The SIPTU general secretary, Mr John McDonnell, has members in virtually every sector. Like the CIF, he has no problems with local bargaining or local gain-sharing agreements, but he says efforts to introduce cost-absorption measures into national across-the-board increases would be a complete reversal of past agreements.

He also has little time for IBEC's plea on behalf of small firms and the national minimum wage. As a trade union official who cut his teeth in small-town Ireland, he says: "McDonald's in country places have to pay the same rates as in the cities. It is a fact of life employers are paying more than £4.40 an hour to keep people - people who are entitled to a decent wage."

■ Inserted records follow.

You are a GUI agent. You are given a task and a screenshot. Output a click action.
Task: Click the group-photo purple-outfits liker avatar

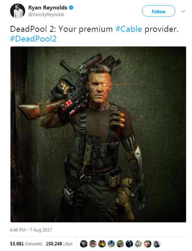93,244
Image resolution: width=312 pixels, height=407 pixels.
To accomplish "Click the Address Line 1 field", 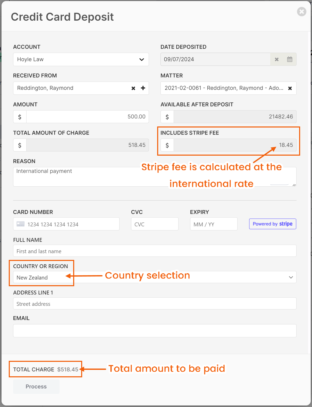I will [x=155, y=304].
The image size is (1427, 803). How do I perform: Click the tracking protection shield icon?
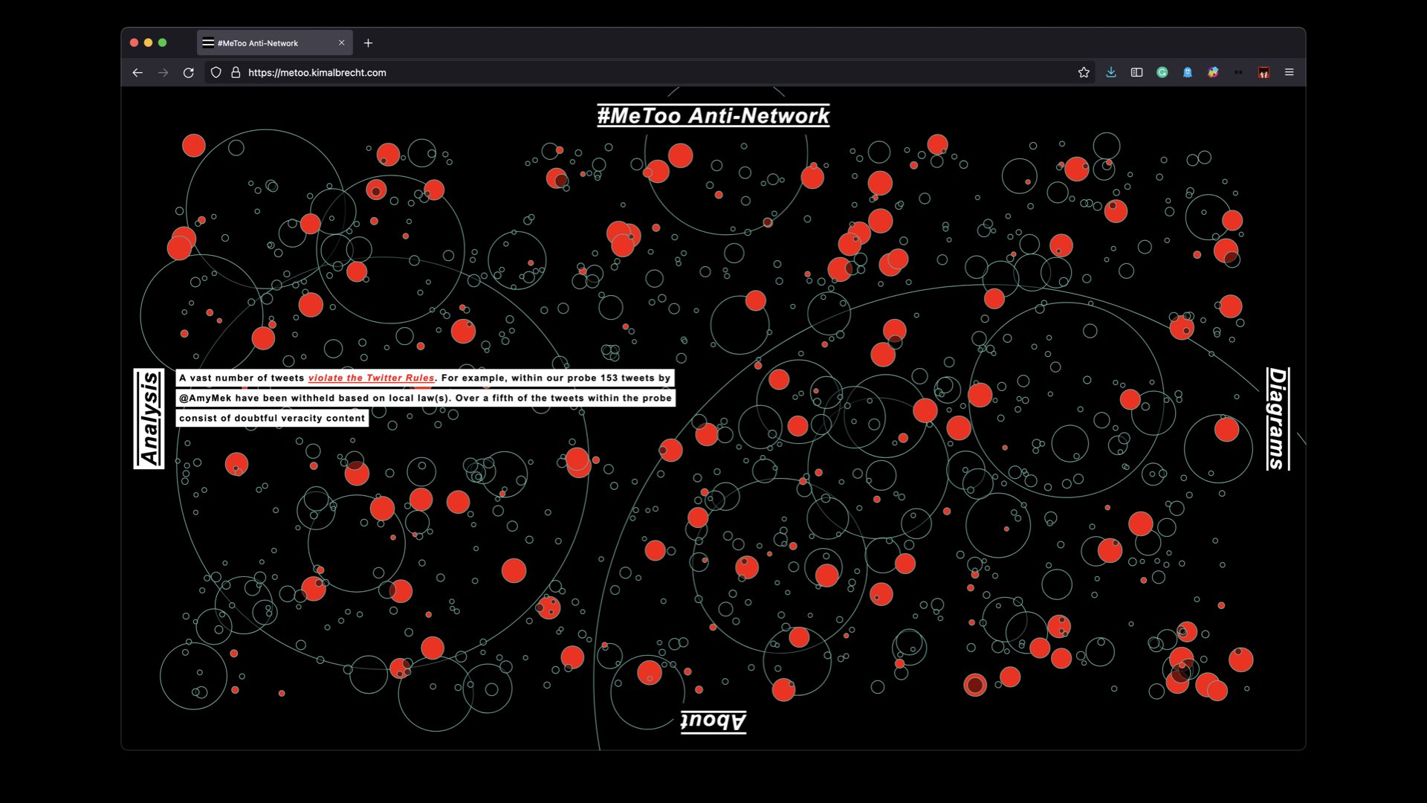[216, 73]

Even union leaders representing fairly high earners, such as Mr Con Scanlon, of the Communications Workers' Union, has no problems pushing the interests of the low-paid. "We favour a floor and a percentage increase after that, that would give reasonable gains to everyone," he said. "We are also very committed to seeing the minimum wage introduced at a decent rate."

The IMPACT general secretary, Mr Peter McLoone, whose relatively well-paid members in the public service began a campaign two years ago for the new pay deal to be weighted towards the low-paid, remained convinced that a combination of a high national minimum wage, tax reforms and flat rate increases were the key to a new agreement.

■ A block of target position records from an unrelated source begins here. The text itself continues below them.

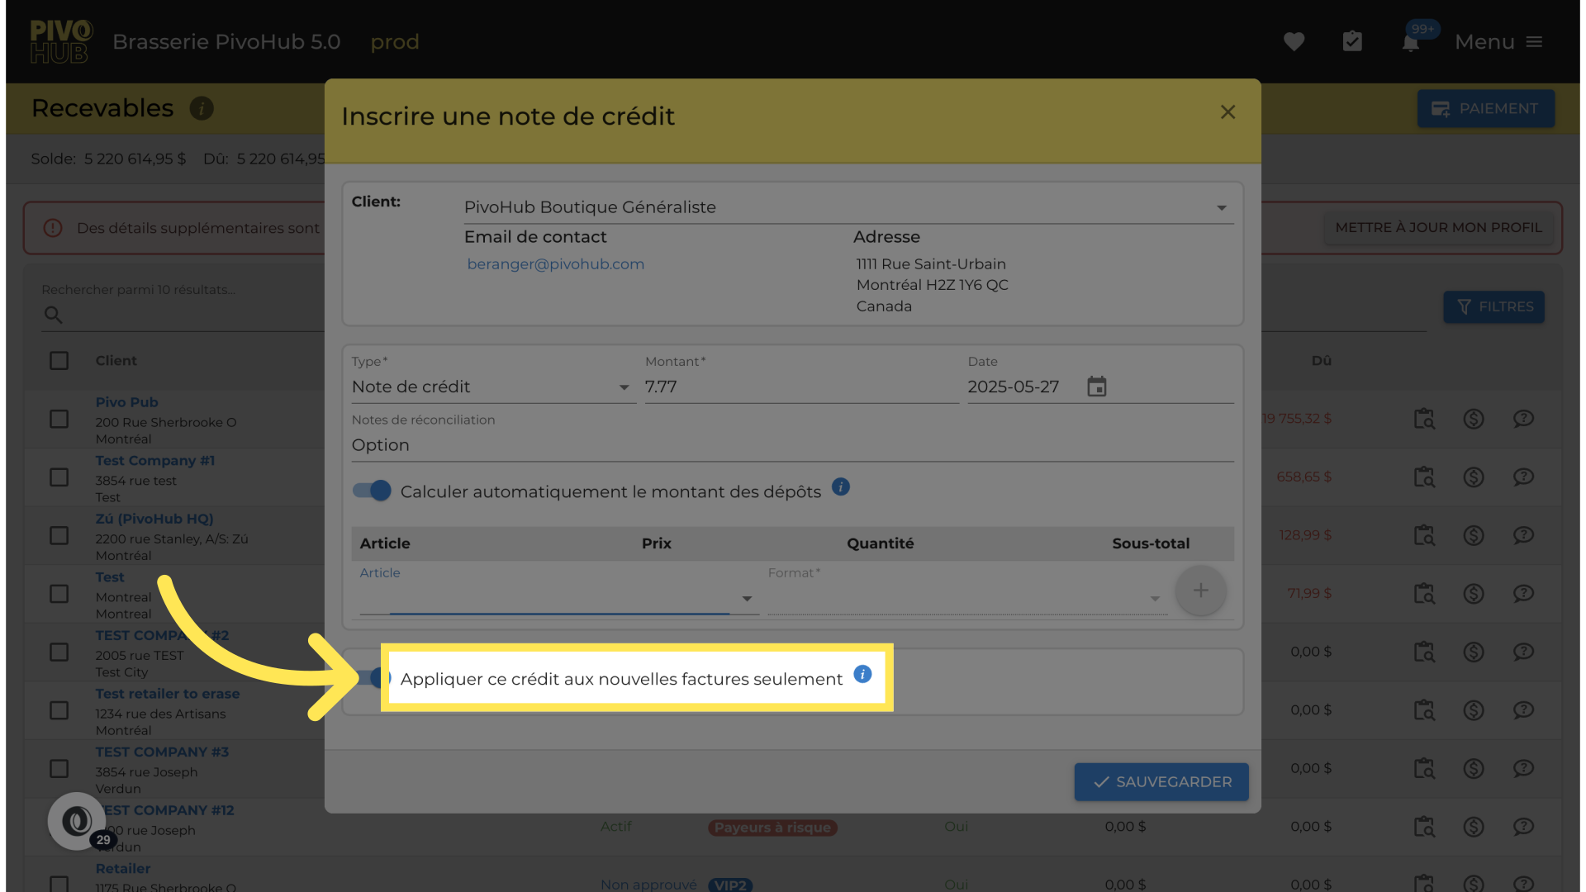Expand the Article dropdown field
This screenshot has width=1586, height=892.
[558, 598]
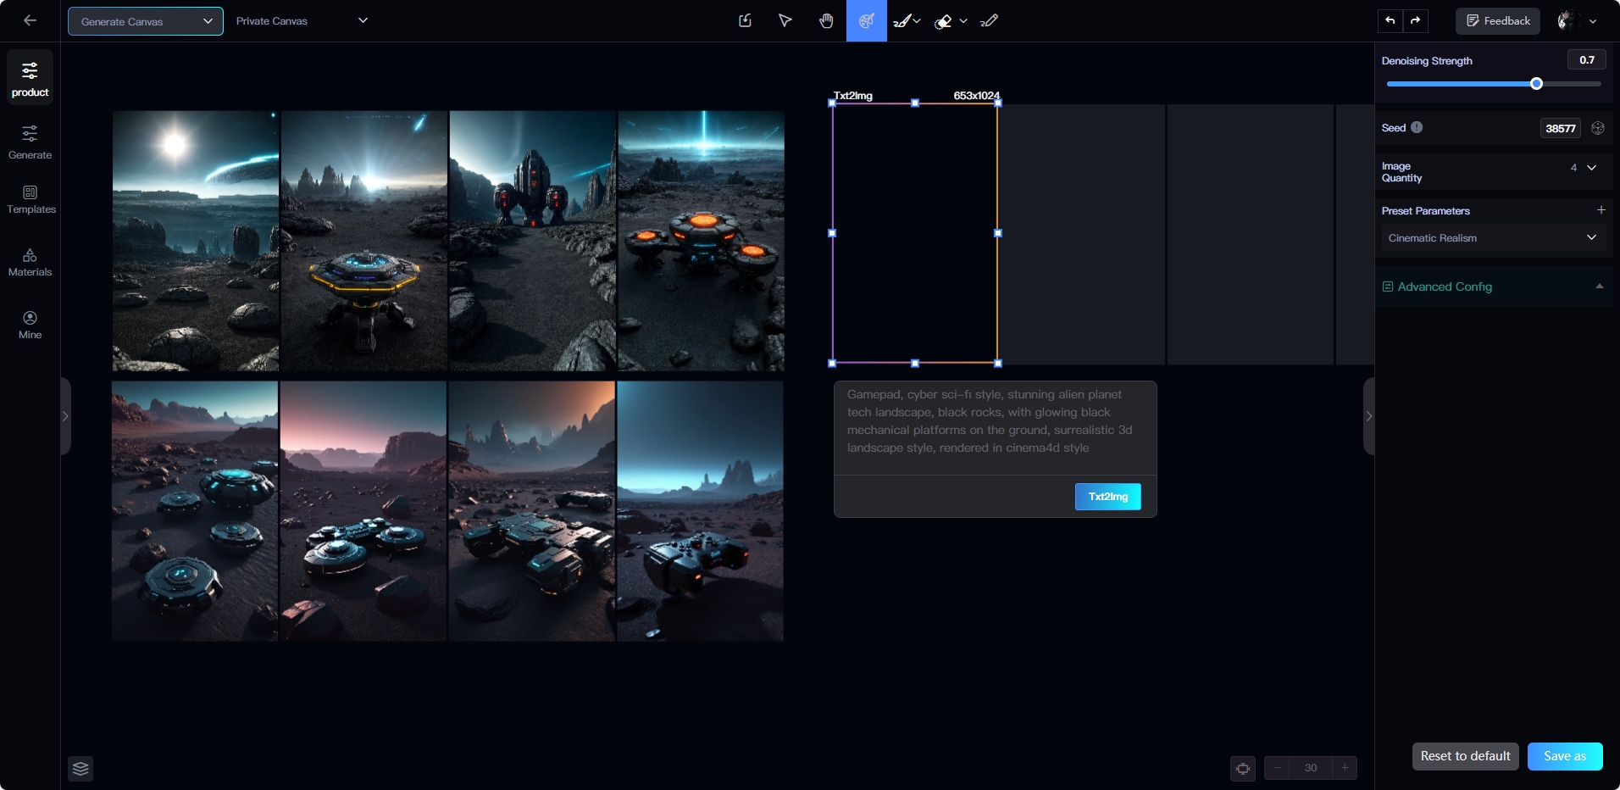Open the Cinematic Realism preset dropdown

point(1492,238)
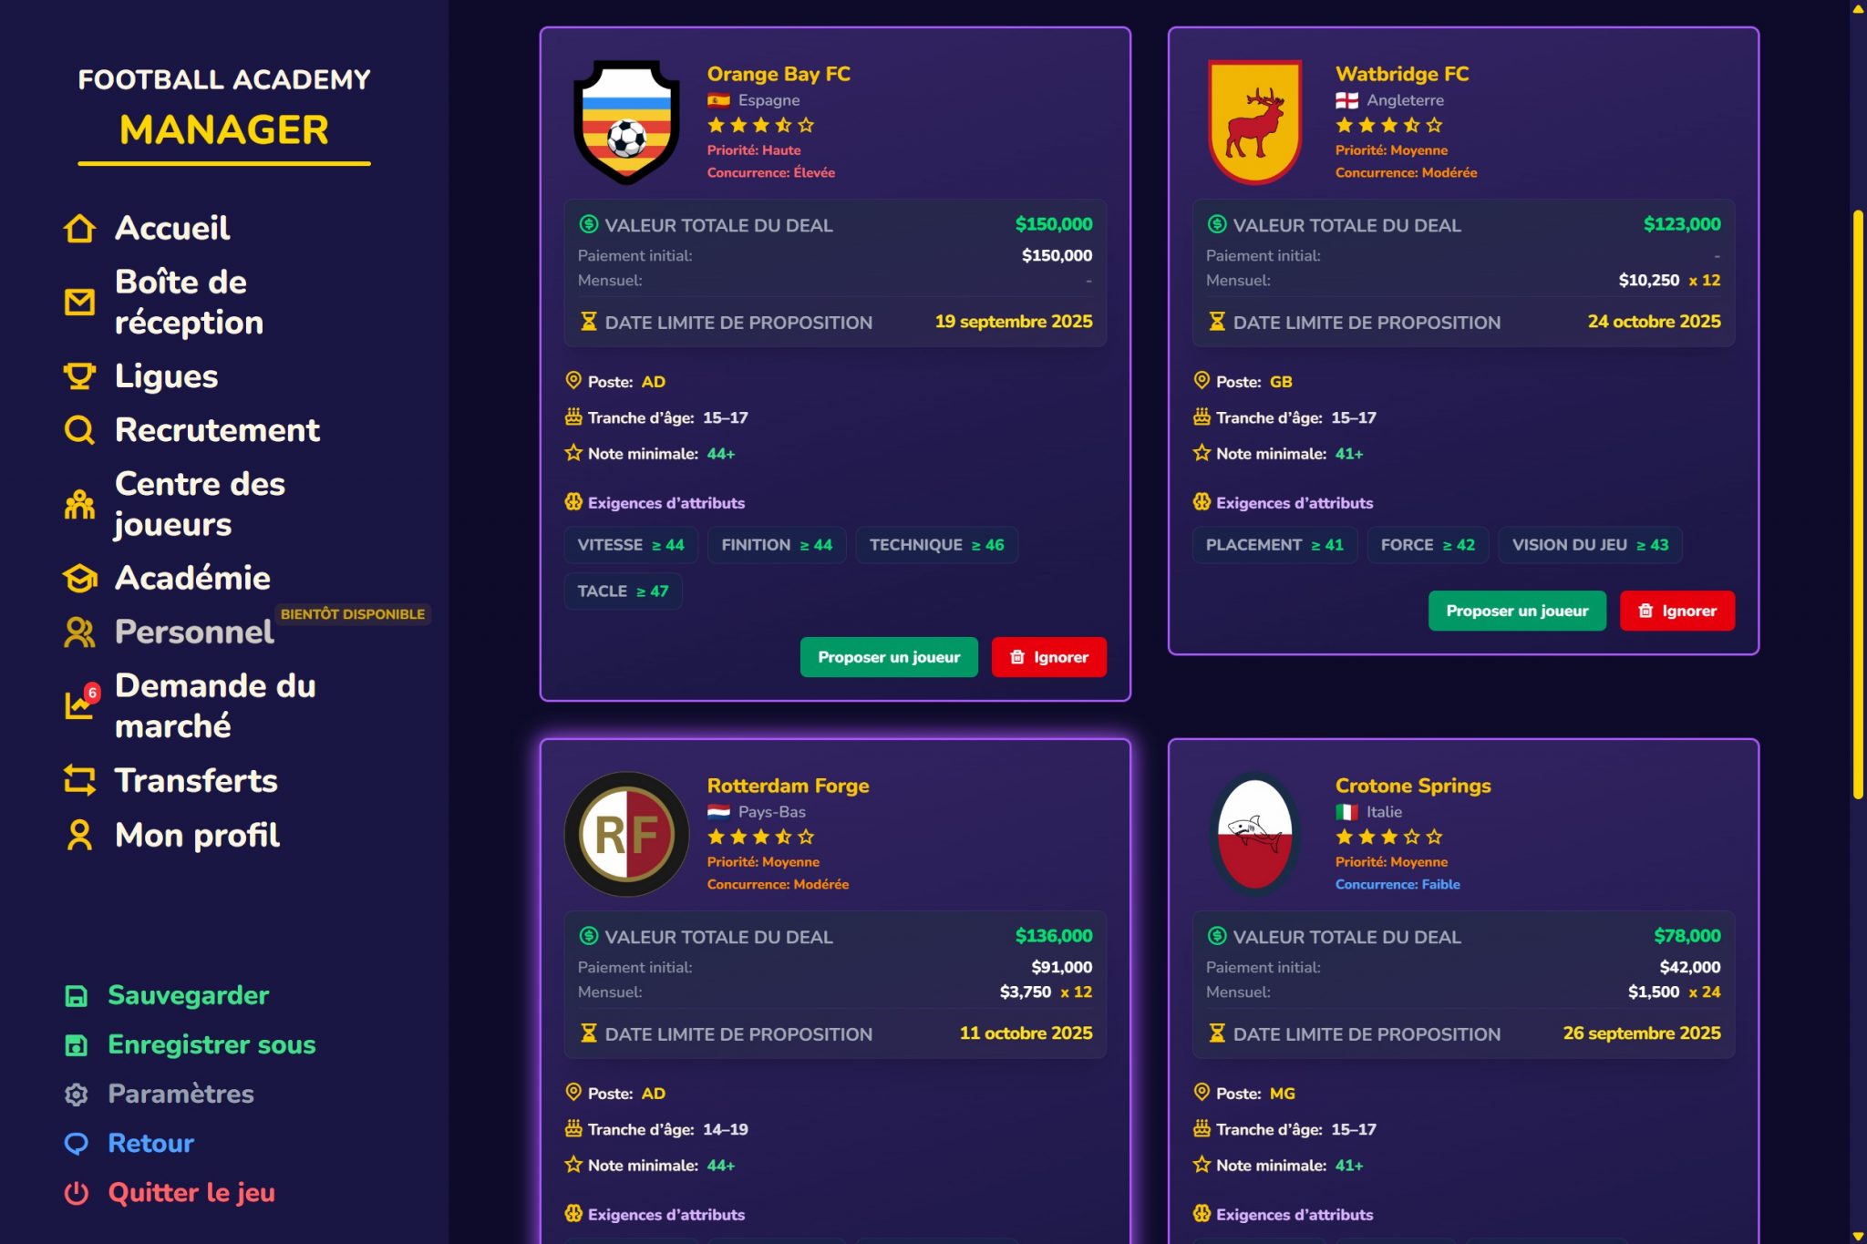Click the Sauvegarder disk icon
The image size is (1867, 1244).
(x=77, y=996)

The community and voluntary sectors are at one with the trade unions on this issue. However, they are also seeking an investment package in social welfare payments, capital investment programmes in the Republic's 25 poorest communities and monitoring of income adequacy measures.

It may be that the final agreement will see increases in the national minimum wage phased in over its lifetime. A flat-rate pay increase is likely to be somewhere between the IBEC floor of £9 a week and the ICTU ceiling of £15. Fifteen per cent over three years will be an attractive package, but "cost-absorption measures" could still stop the cyclists in their tracks.